Both of the foregoing methods have drawbacks such as high capital. Cost of equipment, difficulty with end fastening of the film band, and end covering of the object(s) wrapped is difficult. There are also dangers associated with mechanical equipment which rotates. Until now no better methods have been available.
The method of the invention does not require sophisticated or expensive equipment, it is easy and safe to operate, provides immediate facility for end sealing the wrapped object(s). The apparatus of the invention is versatile in that wrapping can be carried out at any location without the need for electrical power which is necessary with presently known powered equipment.
Accordingly the method of the present invention comprises the step of providing a length of flexible elastically stretchable plastic film tube having a basic unstretched internal cross-sectional dimension which is smaller than the external cross-sectional dimension of the object(s) to be wrapped and a stretch capability enabling it to be expanded to an operative internal cross-sectional dimension greater than the external cross-sectional dimension of the object(s) to be wrapped; storing at least the major part of the length of the tube as a concertina folded band around an expandable holder; expanding the holder to enlarge the cross-sectional dimension of the tube thereon to the operative internal dimension; passing the object(s) through the holder and the expanded tube thereon and at the same time progressively stripping the tube from the holder so it will contract and elastically embrace the object(s).
Several embodiments of the invention will now be described with reference to the accompanying drawings in which:
FIG. 1 schematically illustrates a plastic bag and a holder therefor.
FIG. 2 schematically illustrates the plastic bag of FIG. 1 being mounted as a concertina folded band on the holder.

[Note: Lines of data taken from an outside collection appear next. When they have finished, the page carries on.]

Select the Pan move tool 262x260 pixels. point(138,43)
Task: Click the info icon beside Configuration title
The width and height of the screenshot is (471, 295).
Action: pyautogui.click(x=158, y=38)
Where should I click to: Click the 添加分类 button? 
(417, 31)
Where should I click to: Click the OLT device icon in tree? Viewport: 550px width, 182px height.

FIG. 3 schematically illustrates the bag fully mounted on the holder.
FIG. 4 schematically illustrates the expansion of the holder to enlarge the internal cross-section of the bag.

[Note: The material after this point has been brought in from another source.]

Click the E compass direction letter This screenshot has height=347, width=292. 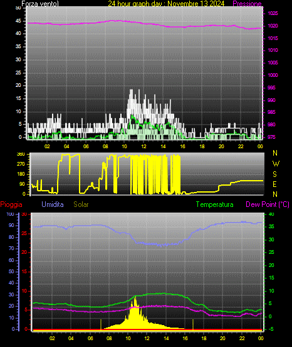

FIG. 5 schematically illustrates an expanded bag about to be passed over a loaded pallet on a stand.
FIG. 6 schematically illustrates the expanded bag passing over the loaded pallet.

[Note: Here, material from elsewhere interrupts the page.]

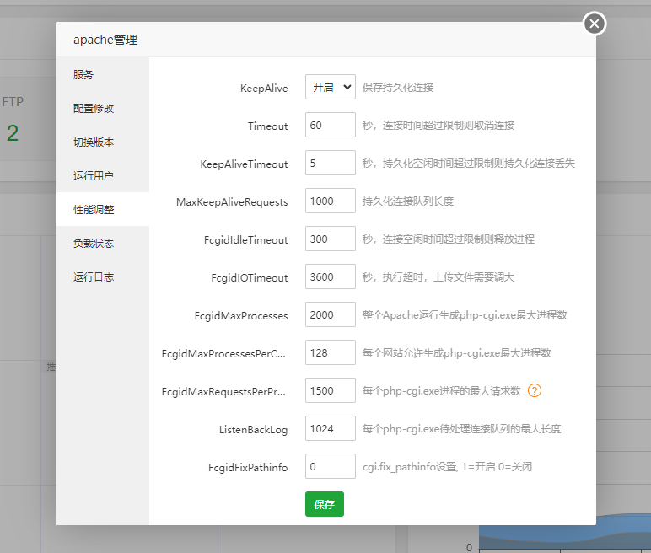Open the KeepAlive dropdown

click(x=330, y=88)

FIG. 7 schematically illustrates the bag partly stripped from the holder and contracted onto part of the pallet load.
FIG. 8 schematically illustrates the load pallet encased in the contracted bag.
FIG. 9 illustrates one form of expandable holder.
FIG. 10 illustrates a second form of expandable holder.
FIG. 11 schematically illustrates another form of holder.
FIG. 12 schematically illustrates a further form of holder.
FIG. 13 schematically illustrates a still further form of holder.
The method will be described first with reference to FIGS. 1 to 8 and using a bag. The expandable holder may have many forms and these are dealt with later.
FIG. 1 illustrates a bag 1 having a basic substantially square cross-section and as would be used to wrap object(s) on a 46"×46" pallet. The basic size of the bag side could be in the order of 40" and thus the bag is initially 40"×40". The finished size will be in the order of 46"×46" embracing objects stacked to the perimeter of the pallet loading area. The holder 2 would have a minimum contracted side size of say 38" expandable to say 48".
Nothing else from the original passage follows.